Le verrouillage qui a commencé à être assoupli lundi était loin d'être aussi sévère que le verrouillage national imposé par le Premier ministre indien, Narendra Modi, l'année dernière, qui a poussé des millions de personnes hors des villes et dans les zones rurales, souvent à pied parce que le rail et d'autres transports avaient été suspendu. M. Modi a résisté aux appels de nombreux épidémiologistes, dont le Dr Anthony Fauci, directeur de l'Institut national américain des allergies et des maladies infectieuses, pour réinstituer des freins similaires cette année.

Mais pour faire un clin d'œil au chaos du verrouillage de l’année dernière, tout au long de la deuxième vague, les principaux projets d’infrastructure à travers le pays, qui emploient des millions de travailleurs migrants domestiques, ont été exemptés de restrictions. Plus de 15 000 miles de projets d'autoroutes indiennes, ainsi que des améliorations ferroviaires et métropolitaines, se sont poursuivis.

Cependant, la plupart des chantiers de construction privés ont été fermés, plaçant des ouvriers comme Ashok Kumar, un menuisier de 36 ans, dans des postes extrêmement précaires.

M. Kumar gagne habituellement 700 roupies, environ 10 dollars par jour, mais il est resté à la maison les bras croisés pendant les 40 derniers jours, incapable de payer le loyer à un propriétaire de plus en plus impatient. Il espérait se faire vacciner avant de retourner dans des quartiers proches avec d’autres travailleurs, mais n’a pas été en mesure d’obtenir une dose dans l’un des dispensaires publics de la ville, qui ont fermé par intermittence en raison de pénuries de vaccins.

Comprendre la crise Covid en Inde

«Ma première priorité est mon estomac», a déclaré M. Kumar. "Si mon estomac n'est pas rempli, je mourrai avant même la couronne."

Lors d’une réunion avec l’autorité de gestion des catastrophes de la ville vendredi, le ministre en chef de Delhi, Arvind Kejriwal, a déclaré que le verrouillage serait assoupli par étapes en fonction des besoins économiques.
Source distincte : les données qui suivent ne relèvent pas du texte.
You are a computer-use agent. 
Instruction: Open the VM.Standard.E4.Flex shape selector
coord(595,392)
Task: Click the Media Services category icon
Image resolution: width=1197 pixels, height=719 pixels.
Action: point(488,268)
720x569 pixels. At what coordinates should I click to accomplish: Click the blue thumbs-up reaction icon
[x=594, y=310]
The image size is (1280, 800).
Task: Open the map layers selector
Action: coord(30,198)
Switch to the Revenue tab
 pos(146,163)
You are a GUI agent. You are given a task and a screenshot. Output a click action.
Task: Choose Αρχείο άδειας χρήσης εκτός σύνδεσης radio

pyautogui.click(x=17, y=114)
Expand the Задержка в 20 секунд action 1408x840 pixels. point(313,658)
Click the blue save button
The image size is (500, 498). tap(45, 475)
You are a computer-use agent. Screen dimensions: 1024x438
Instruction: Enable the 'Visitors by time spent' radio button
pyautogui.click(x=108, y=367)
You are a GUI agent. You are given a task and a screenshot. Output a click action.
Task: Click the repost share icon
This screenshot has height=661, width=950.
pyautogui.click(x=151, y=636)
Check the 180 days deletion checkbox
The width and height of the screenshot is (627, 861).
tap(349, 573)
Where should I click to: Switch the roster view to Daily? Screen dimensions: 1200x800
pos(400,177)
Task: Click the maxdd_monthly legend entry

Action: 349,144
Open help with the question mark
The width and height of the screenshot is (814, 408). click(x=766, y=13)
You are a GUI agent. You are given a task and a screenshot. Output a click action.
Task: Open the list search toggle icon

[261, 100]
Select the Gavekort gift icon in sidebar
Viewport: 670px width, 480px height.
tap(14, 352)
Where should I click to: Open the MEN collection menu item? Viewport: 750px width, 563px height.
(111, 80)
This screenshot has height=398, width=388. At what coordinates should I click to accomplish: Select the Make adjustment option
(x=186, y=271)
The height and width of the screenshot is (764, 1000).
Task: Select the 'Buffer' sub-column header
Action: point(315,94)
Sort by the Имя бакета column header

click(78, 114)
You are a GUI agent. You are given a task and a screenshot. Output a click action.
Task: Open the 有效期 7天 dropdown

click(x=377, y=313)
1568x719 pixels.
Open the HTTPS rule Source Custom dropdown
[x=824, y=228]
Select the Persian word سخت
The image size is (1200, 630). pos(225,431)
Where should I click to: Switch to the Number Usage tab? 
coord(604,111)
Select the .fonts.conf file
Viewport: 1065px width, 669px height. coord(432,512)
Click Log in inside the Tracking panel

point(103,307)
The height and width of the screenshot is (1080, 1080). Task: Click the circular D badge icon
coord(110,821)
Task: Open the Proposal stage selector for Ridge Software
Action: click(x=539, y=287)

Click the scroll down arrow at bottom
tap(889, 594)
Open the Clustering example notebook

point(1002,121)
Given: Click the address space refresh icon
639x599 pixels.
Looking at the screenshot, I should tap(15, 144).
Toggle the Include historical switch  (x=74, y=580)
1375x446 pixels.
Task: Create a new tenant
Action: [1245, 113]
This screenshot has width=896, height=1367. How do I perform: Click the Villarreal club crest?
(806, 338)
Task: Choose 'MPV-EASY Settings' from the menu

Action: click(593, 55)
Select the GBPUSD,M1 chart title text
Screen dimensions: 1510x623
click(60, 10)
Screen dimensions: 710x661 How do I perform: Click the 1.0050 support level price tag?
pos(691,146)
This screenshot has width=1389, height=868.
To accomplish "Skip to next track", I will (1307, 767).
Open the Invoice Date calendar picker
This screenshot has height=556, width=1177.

"Notre priorité sera les sections économiques les plus faibles, nous allons donc commencer par les travailleurs, en particulier les travailleurs migrants," dont beaucoup travaillent dans la construction et l'industrie, a déclaré M. Kejriwal.

Des millions de personnes en Inde risquent déjà de sortir de la classe moyenne et de sombrer dans la pauvreté. L’économie du pays se détériorait bien avant la pandémie en raison de problèmes structurels profonds et des décisions politiques parfois impétueuses de M. Modi.

Les épidémiologistes en Inde ont généralement approuvé l'approche du gouvernement de Delhi pour lever son verrouillage, mais ont averti que le faible nombre d'infections pourrait représenter un sursis - et non la fin de - la terrifiante deuxième vague de la capitale.

«Ce n’est pas une décision qui peut être remise en question sur le fond, mais de toute évidence, ils doivent prendre le plus grand soin», a déclaré le Dr K. Srinath Reddy, président de la Public Health Foundation of India.

L'Inde a enregistré en moyenne 190 392 cas signalés par jour la semaine dernière, une baisse de plus de 50% par rapport au sommet du 9 mai. Le nombre de morts a également chuté, bien que moins précipitamment, à 3 709 dimanche. Le bilan global de 325 972 est largement considéré comme un sous-dénombrement considérable.

Alors que les cas sont tombés à Delhi, les gens ont prudemment quitté leurs maisons pour se promener le soir après que la chaleur estivale se soit apaisée, ou pour faire leurs courses sur les marchés du quartier normalement animés mais maintenant calmes.

Ailleurs en Inde, la pandémie est loin d'être terminée. Les cas augmentent dans les zones rurales reculées qui disposent d'une infrastructure sanitaire insuffisante.

L'État d'Haryana, qui borde Delhi et abrite le centre industriel de Gurugram, a prolongé son verrouillage serré d'au moins une semaine. Et dans les États du sud de l'Inde où le nombre quotidien de cas reste élevé, les commandes officielles permettant la reprise de la fabrication ont été accueillies par la résistance des travailleurs.

«C'est une question de vie contre les moyens de subsistance», a déclaré M. Moorthy, secrétaire général du syndicat des travailleurs de l'usine automobile Renault Nissan de Chennai.